Para contextualizar: no livro Gênesis, é dito que os descentendes de Noé construíram uma grande cidade na terra de Sinar. E iniciaram a construção de uma torre grande, que chegasse até o céu. Segundo as escrituras, Deus ficou ofendido pela arrogância da humanidade e decidiu por amaldiçoar aquele pessoal. Cada um passaria a falar uma língua diferente. Não se entenderiam mais. A torre foi destruída e as pessoas ficaram a vaguear entre as ruínas, incapazes de se comunicar, pois cada um falava uma língua diferente, condenadas à incompreensão mútua. Na opinião do historiador, a nossa Torre de Babel caiu em 2010, com a entrada em cena dos algoritmos separando os universos e públicos. E oferecendo a esses públicos conteúdos responsáveis por fragmentar ainda mais o mundo que vivemos. Hoje somos incapazes de falar a mesma língua ou de reconhecer a mesma verdade. Estamos afastados uns dos outros e do passado, o que nos dá um certo medo do futuro. No artigo, ele aponta a Torre de Babel Moderna formada pelo auge da civilização em três pilares: capital social com extensas redes sociais com alto nível de confiança, instituições fortes e histórias compartilhadas. As redes sociais enfraqueceram essas três forças. E isso, não é de agora, mas a partir de 2009 quando as redes deixaram de ser inofensivas e buscaram a atenção e a audência (com o dinheiro da publicidade e das marcas) a qualquer custo. Hoje vagamos no meio de escombros de nossa torre e notamos cacos da verdade, restos de democracia e destroços de instituições que já foram o pilar do dia a dia de grande parte do mundo. E com um aviso: vem aí a inteligência artificial, que pode piorar muito a intensidade desse cenário, pois amplifica em larga escala a desinformação.

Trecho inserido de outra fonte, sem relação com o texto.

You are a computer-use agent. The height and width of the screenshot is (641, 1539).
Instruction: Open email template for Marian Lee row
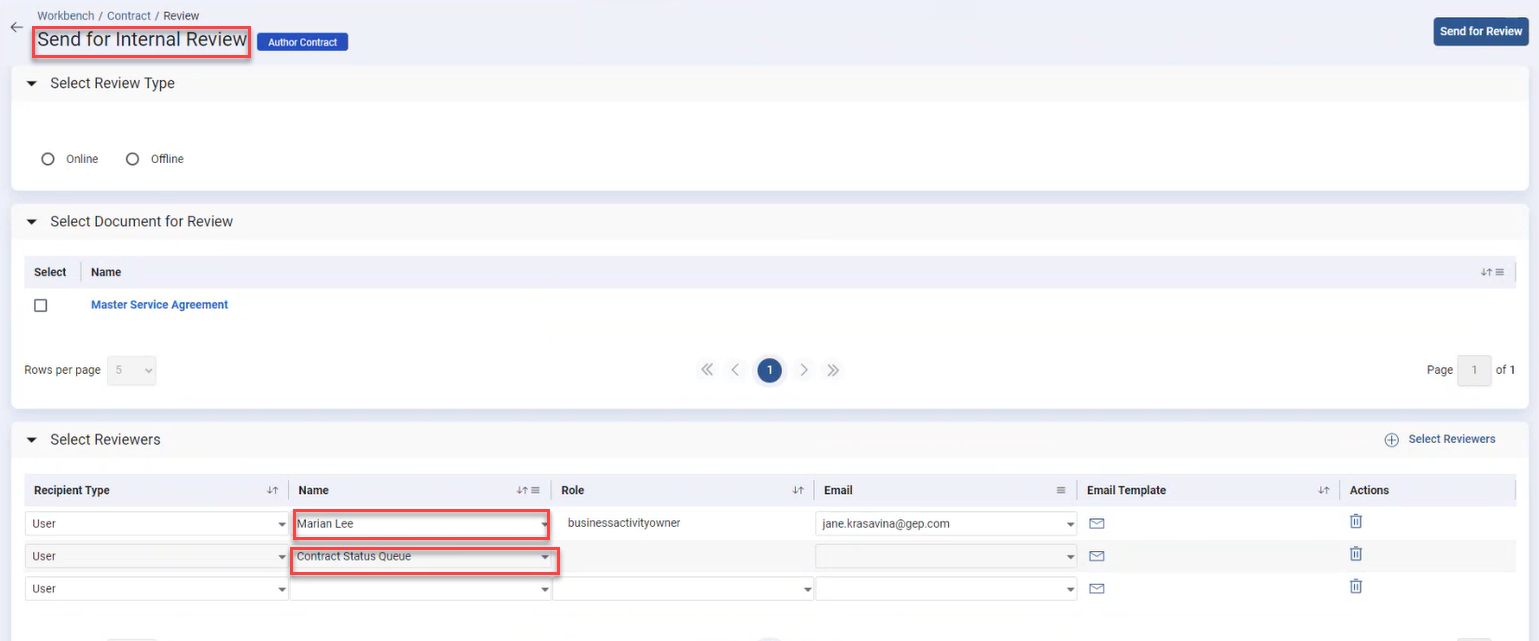(1096, 523)
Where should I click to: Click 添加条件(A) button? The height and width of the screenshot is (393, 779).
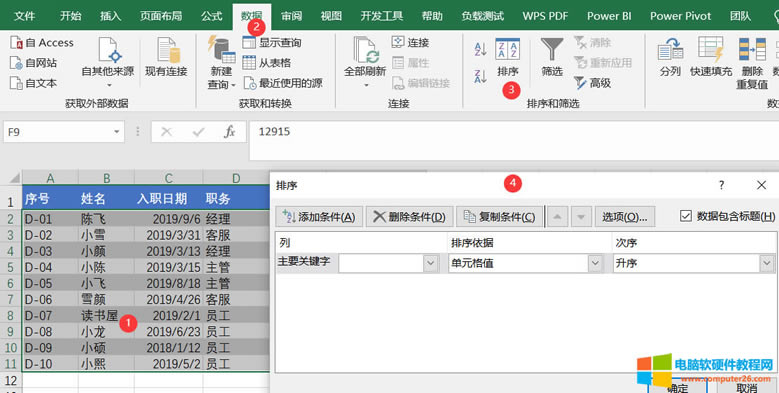pyautogui.click(x=319, y=217)

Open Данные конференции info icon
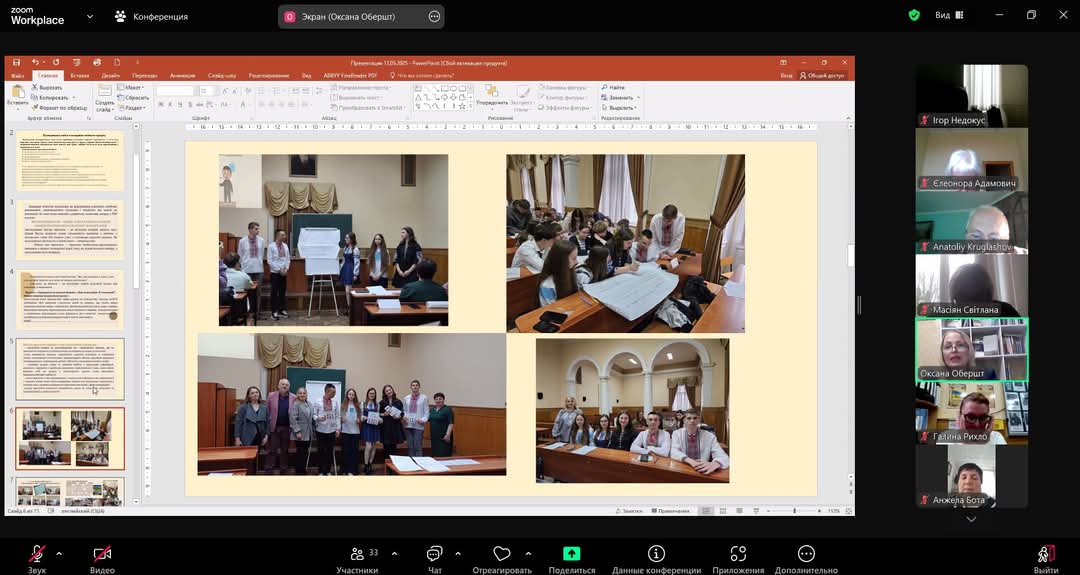tap(656, 554)

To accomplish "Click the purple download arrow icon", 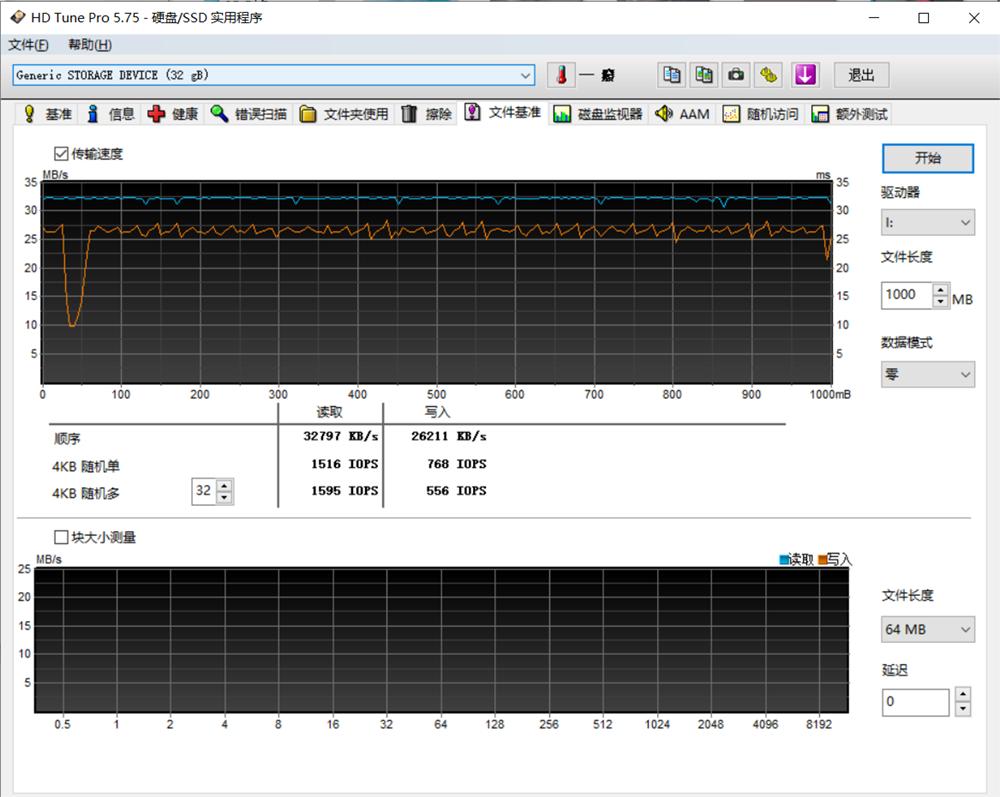I will click(x=805, y=75).
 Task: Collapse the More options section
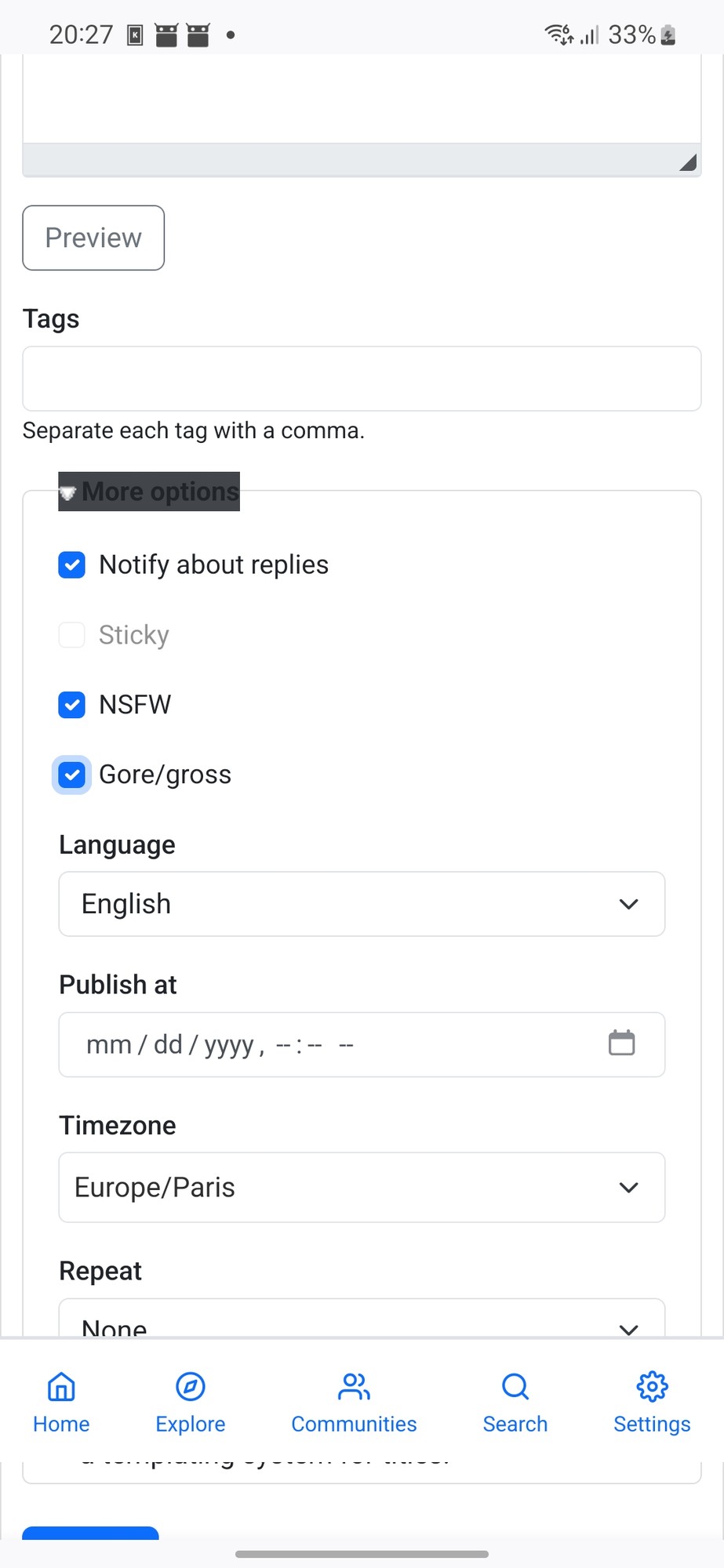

John ainda pergunta como saíremos dessa. Algumas possibilidades: a adoção de verificação do utilizador como condição prévia para obter a amplificação algorítmica que as redes sociais oferecem. Os bancos já fazem isso para evitar “clientes anônimos”. A ideia é que você até poderia postar com pseudônimos, mas que o utilizador deve ser humano real, num determinado país e com idade para usar a plataforma. Essa mudança eliminaria a maior parte das centenas de milhões de bots e de contas falsas que esgarçam a democracia. Também reduziria as ameaças de morte, violação, maldades racistas e trolls em geral. Seria um novo mundo, bem melhor. Já falei nesse espaço, em artigos anteriores, que se peças digitais hoje podem ser originais graças a arquivos não fungíveis, pessoas no digital também poderiam. Basta apenas as plataformas banirem os perfis falsos e bots. Outra sugestão que chamou a atenção vem da denunciante do Facebook, a ex-funcionária Frances Haugen, que é adepta de soluções simples e fáceis para a diminuição dessa má influência das redes. Ela sugere que a partir do segundo compartilhamento de um post, por exemplo, a terceira pessoa na cadeia precisaria perder tempo a copiar e colar o conteúdo numa nova publicação. Será que a preguiça pode nos salvar disso tudo que está aí?